• Stored items from a collection:
○ ○ ○ ○ ○

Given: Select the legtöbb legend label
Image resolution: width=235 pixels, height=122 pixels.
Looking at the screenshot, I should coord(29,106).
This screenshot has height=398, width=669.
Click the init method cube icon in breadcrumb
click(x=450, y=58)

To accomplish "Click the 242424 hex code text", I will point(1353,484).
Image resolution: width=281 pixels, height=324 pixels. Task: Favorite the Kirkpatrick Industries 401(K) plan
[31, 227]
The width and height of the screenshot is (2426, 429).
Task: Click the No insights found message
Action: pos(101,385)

○ ○ ○ ○ ○

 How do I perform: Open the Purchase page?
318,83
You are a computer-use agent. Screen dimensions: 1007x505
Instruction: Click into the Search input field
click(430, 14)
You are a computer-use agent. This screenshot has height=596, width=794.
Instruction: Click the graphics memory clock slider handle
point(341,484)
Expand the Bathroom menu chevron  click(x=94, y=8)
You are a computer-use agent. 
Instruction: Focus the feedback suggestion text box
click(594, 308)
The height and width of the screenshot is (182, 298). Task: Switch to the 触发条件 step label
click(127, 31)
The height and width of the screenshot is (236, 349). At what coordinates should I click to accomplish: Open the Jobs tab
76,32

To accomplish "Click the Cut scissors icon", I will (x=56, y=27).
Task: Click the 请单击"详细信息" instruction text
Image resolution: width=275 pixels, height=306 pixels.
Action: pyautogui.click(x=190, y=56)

○ ○ ○ ○ ○

• Assignment:
Wherever the word "This" occurs in the data, copy that whole line.

• Task response:
This screenshot has height=398, width=669.
You are a computer-use agent. This screenshot has height=596, width=794.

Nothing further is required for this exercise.